Girokonto: Bei der DKB ist es kostenlos

Verfasst am 05.12.2013


20.000 Österreicher haben bereits bei der deutschen Direktbank DKB ein Online-Konto eröffnet. Warum dies so ist, verraten die Details.



Wenn Sie Ihre Kolleginnen oder Kollegen im Betrieb fragen, ob es möglich ist, über das Internet ein deutsches Online-Girokonto zu eröffnen, werden viele sagen, dass das nicht geht. Und zugegeben: Ich habe es vor kurzem auch nicht gewusst. Möglich machen das EU-Vereinbarungen. Aber das erklärt natürlich immer noch nicht, warum sich bereits mehr als 20.000 Personen, die in Österreich gemeldet sind, ein solches Konto über das Internet gesichert haben.
Man muss sich die Details anschauen und ist überrascht, was dieses Konto leistet. Im Vergleich beispielsweise zu einem Gehaltskonto bei der Bank Austria oder Erste Bank, den beiden Platzhirschen in Wien. Hier das von den Experten von Biallo.at erstellte Ergebnis auf einen Blick:

Die Eröffnung von DKB-Cash

Die Eröffnung eines DKB-Cash-Kontos gestaltet sich sehr einfach. Die Anmeldung zum Online-Tagesgeld kann bequem im Internet vorgenommen werden. Sobald der künftige Kunde alle Daten wie seine Adresse in ein Internetformular eingetragen hat, werden die Angaben über eine sichere Internetverbindung zur DKB übermittelt. Anschließend erhält der Neukunde noch eine Bestätigungs-Email. Die ebenfalls der Sicherheit dienende Legitimation wird in Österreich von der Post durchgeführt. Innerhalb von zwei Wochen nach der Online-Anmeldung stellt ein Postmitarbeiter an den zukünftigen Kontoinhaber einen Ident-Brief zu und schickt die Ausweisdaten des Kunden an die DKB.

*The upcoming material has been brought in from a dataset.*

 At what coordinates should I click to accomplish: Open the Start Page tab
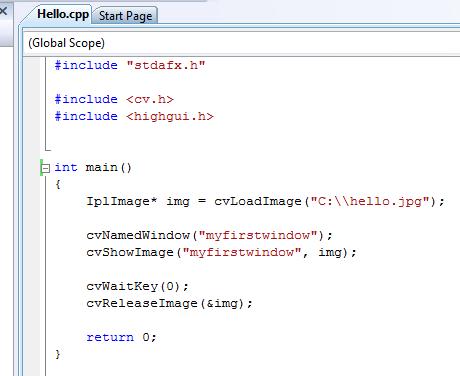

Einen einzigen kleinen Nachteil hat dieses Konto: Wer bei einer anderen österreichischen Bank ein Tagesgeldkonto eröffnen will, wie etwa bei der Denizbank oder der Livebank, der sollte weiterhin ein österreichisches Girokonto haben. Weil beide Anbieter dieses Referenzkonto für Rücküberweisungen voraussetzen. Immer mehr Kunden nutzen das DKB-Konto daher als gratis Zweitkonto. Andererseits ist der Zinsabstand zwischen den genannten Anbietern und der DKB (1,05 Prozent) nicht sehr groß. Alle drei Anbieter finden Sie in unserem Tagesgeldvergleich.

Ohne Zusatzspesen zum Bargeld

Wer außerhalb der Eurozone reist, kann über die zum DKB-Online-Konto mitgelieferte Visa-Karte völlig kostenfrei von Geldautomaten Bargeld beziehen. Beispiel Schweiz: Wenn Sie mit einer normalen österreichischen Bankkarte in der Eidgenossenschaft Geld abheben, zahlen Sie für das Frankenäquivalent von 400 Euro rund fünf Euro Spesen. Verwenden Sie aus Unkenntnis über die horrenden Zuschläge für Barbehebungen gar Ihre heimische Visa-Karte, sind Sie gleich mal in der Region von 20 Euro Gebühren. Mit der speziellen Visa-Karte der DKB zahlen Sie null Euro. Die Visa-Partnerkarte ist ebenfalls gratis. Auch zwei Maestro-Karten sind dabei.

140 Euro pro Jahr verschenkt

Mit DKB-Cash erhalten Kunden zwei Produkte in einem: Einerseits ein Tagesgeldkonto im Internet ohne Kontoführungsgebühren. Andererseits eine gratis DKB-Visa-Karte. Wer in Österreich bei einer Filialbank Kunde ist, zahlt für sein Gehalts- oder Pensionskonto fast immer mehr als 60 Euro pro Jahr. Für eine Kreditkarte werden zusätzlich jährlich rund 50 Euro fällig, für eine Partnerkarte noch mal rund 30 Euro. Derart summieren sich allein die Jahresgrundgebühren auf 140 Euro. Das bedeutet: Wer zehn Jahre auf einen Wechsel zu einer kostenfreien Online-Bank wie etwa der DKB verzichtet, verliert zumindest 1.400 Euro. Die extrem hohen Spesen bei Reisen ins EU-Ausland wie etwa die Schweiz sind hier noch gar nicht berücksichtigt.